I spend a fair amount of time trying stuff out in the depths of my music software. Okay, I’m not actually going that deep—imagine a swimmer ducking under water and going down oh, six feet down. But it’s deep enough to feel the blue calm below the water’s busy surface, deep enough to enjoy the weightless feeling of music’s different dimensions. As I try different sounds and settings in the software I get ideas for “pieces”—a word in quotes because nothing’s a piece yet. It’s just an idea that sounds like the kind of music I might make if I were making a piece, which I’m not doing because right now I’m just trying stuff out. Such are the micro-delusions one weaves into the production process to keep things light.
Anyway, recently I made a keyboard sound and was experimenting with an arpeggiator. I set my hands down into an F-sharp Lydian-ish configuration, holding the keys to hear the arp sound kick into action.
Oh, cool.
I kept a few fingers in place then moved a few others, listening to the changes. I played for a while, and soon I felt I couldn’t lift my fingers from the keys for fear that the sound would stop and worse, I would forget what I was doing. Feeling sort of trapped, I kept playing, moving a towards a progression that I didn’t understand.
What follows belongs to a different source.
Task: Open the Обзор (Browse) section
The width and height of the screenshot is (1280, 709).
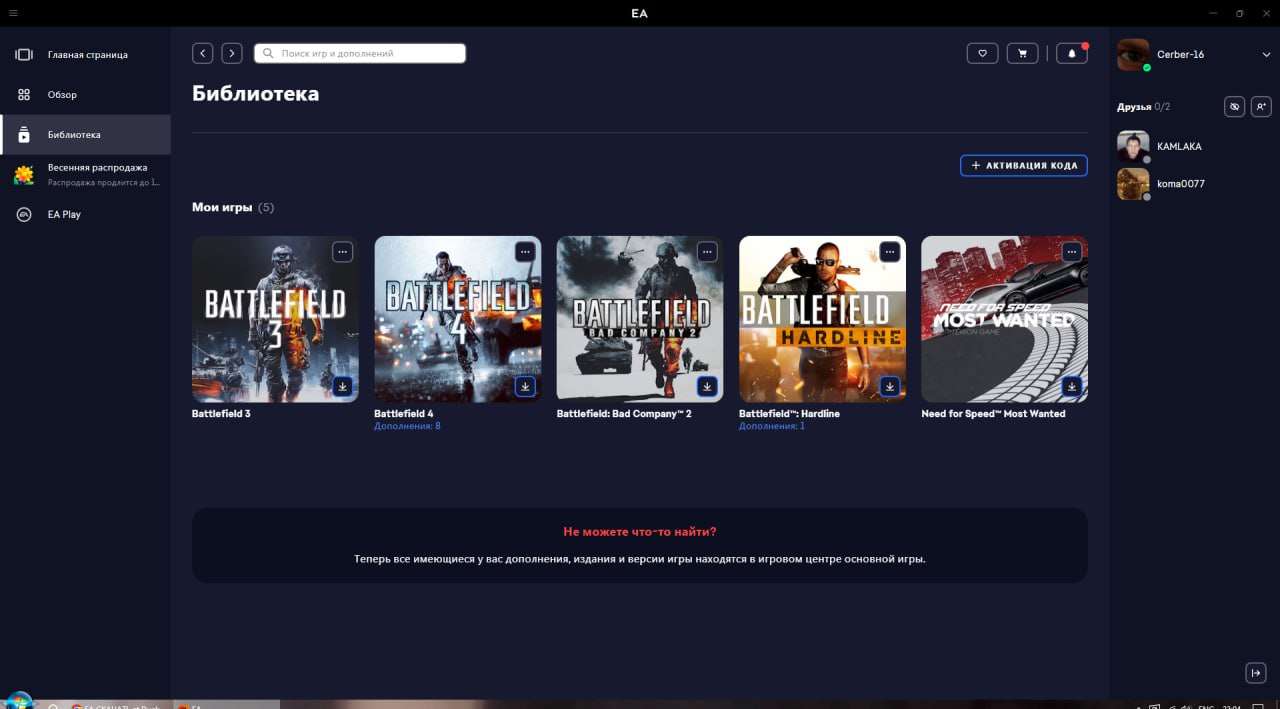Action: [x=62, y=94]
What happened next is a juncture I frequently arrive at: I want to stop what I’m doing so I can figure out what it is that I like about it so I can do it again, but this time “officially” by playing a cleaner take while knowing exactly where I’m going with the notes.
Not gonna happen.
I ignored my urge to stop, assess, and edit because analysis doesn’t always help. (And for the record, I wasn’t thinking F-sharp Lydian as I played, just staying around the black keys.) At the juncture where you’re musically lost, stopping to think about it doesn’t help as much as keeping going, building from practice, not theory, from the bottom up, not the top down. Being lost is a good state to be in because in that state we interfere less with the direction of the music.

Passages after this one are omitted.